TO DO: From the listing below, pull each line that includes "computer".

DATA PROVIDED:
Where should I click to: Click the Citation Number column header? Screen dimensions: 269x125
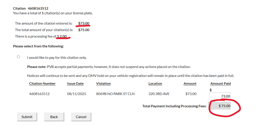[x=42, y=84]
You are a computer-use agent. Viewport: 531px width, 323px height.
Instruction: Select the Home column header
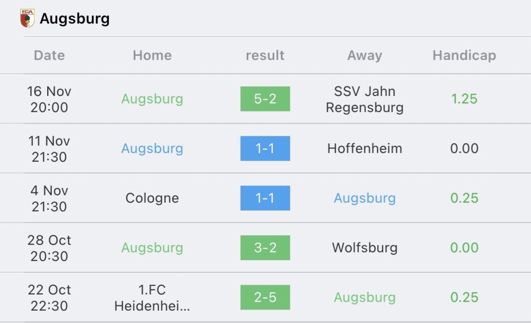[152, 55]
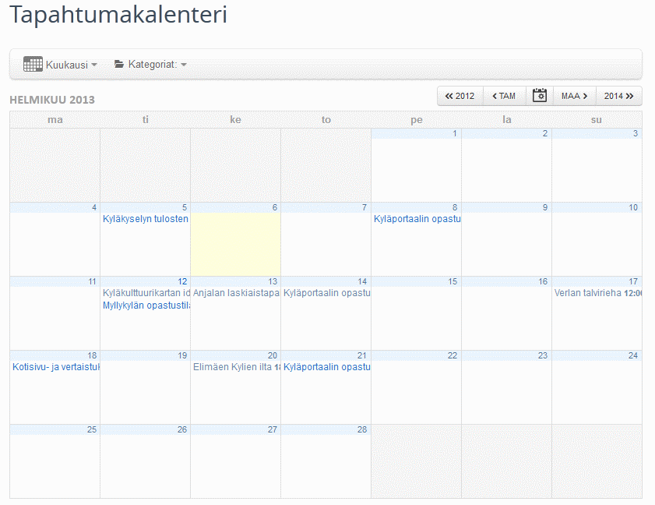Viewport: 655px width, 505px height.
Task: Go to next month MAA
Action: pyautogui.click(x=574, y=96)
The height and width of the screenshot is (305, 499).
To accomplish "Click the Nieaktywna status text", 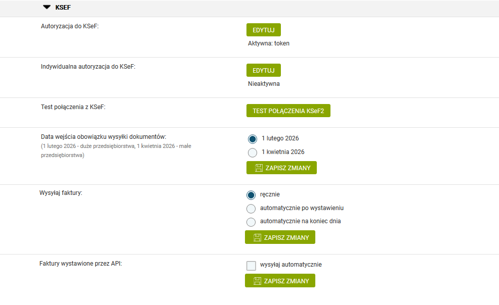I will pos(264,84).
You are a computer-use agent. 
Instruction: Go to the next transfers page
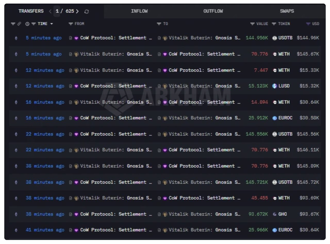(77, 11)
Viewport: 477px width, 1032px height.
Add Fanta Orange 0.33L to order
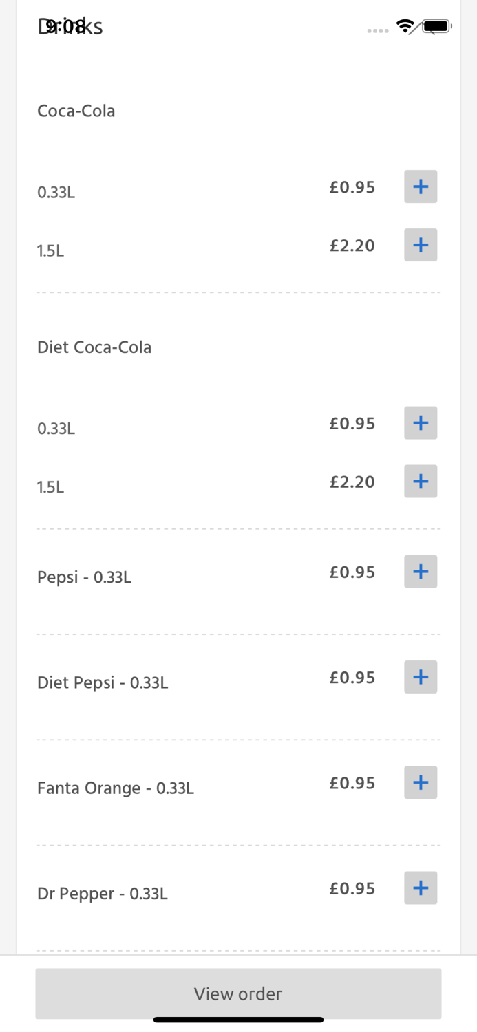(421, 782)
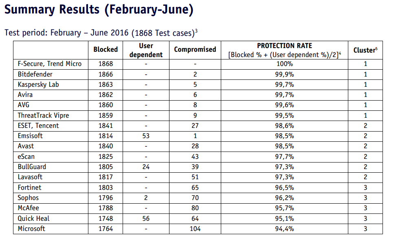Click the test period line text

99,33
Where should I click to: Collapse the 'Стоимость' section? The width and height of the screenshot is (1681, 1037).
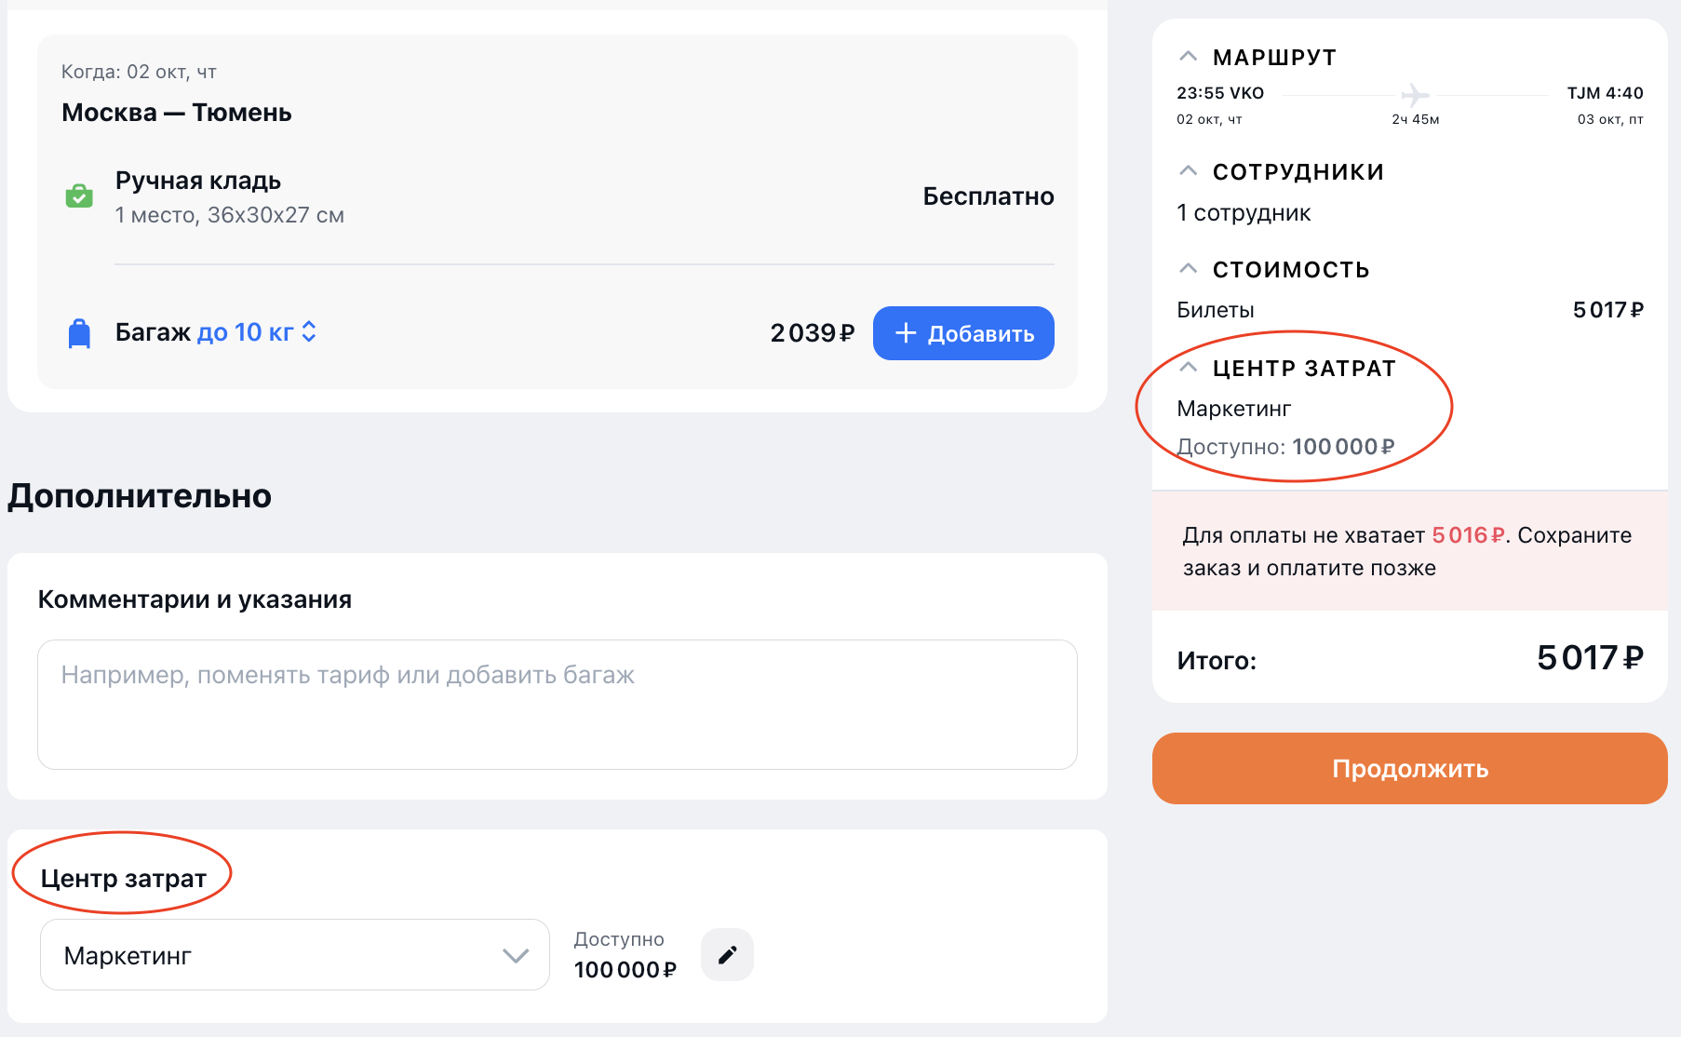pyautogui.click(x=1188, y=269)
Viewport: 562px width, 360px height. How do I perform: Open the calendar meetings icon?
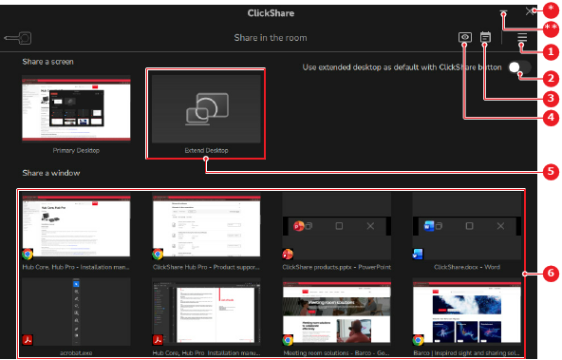[485, 37]
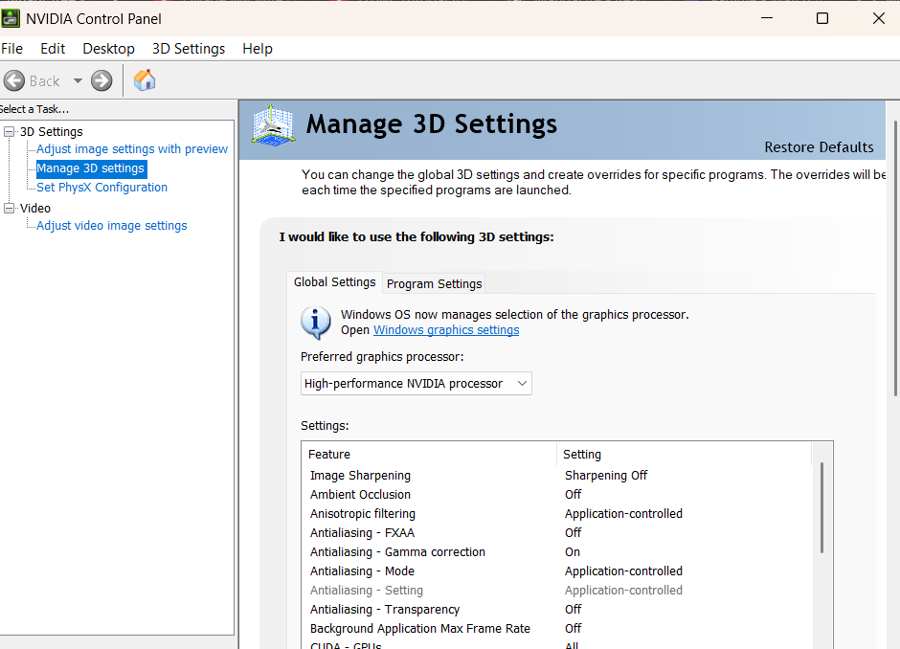This screenshot has width=900, height=649.
Task: Select the Ambient Occlusion setting row
Action: 360,495
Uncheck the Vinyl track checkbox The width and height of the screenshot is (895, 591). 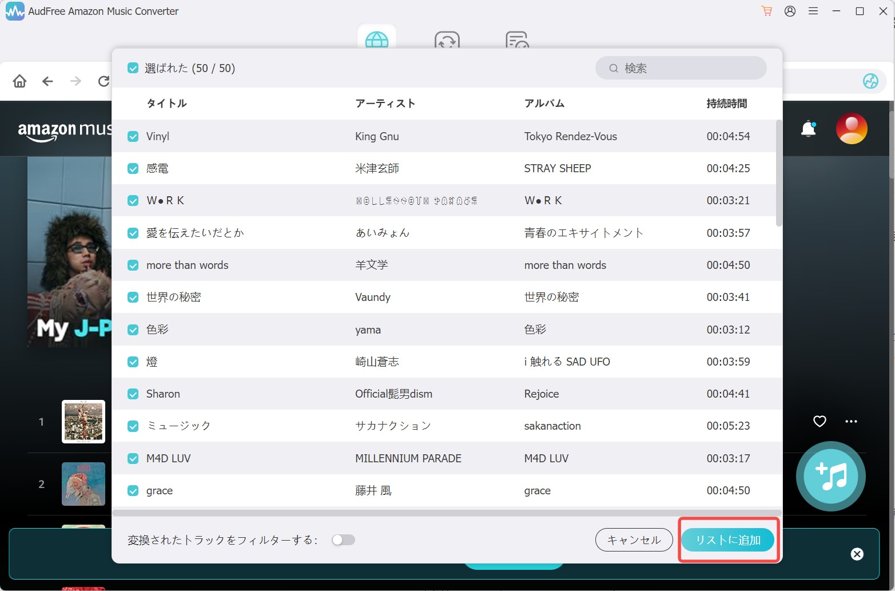(133, 136)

ANSWER SPACE:
You are a computer-use agent. Viewport: 531px width, 323px height.
You are a computer-use agent. 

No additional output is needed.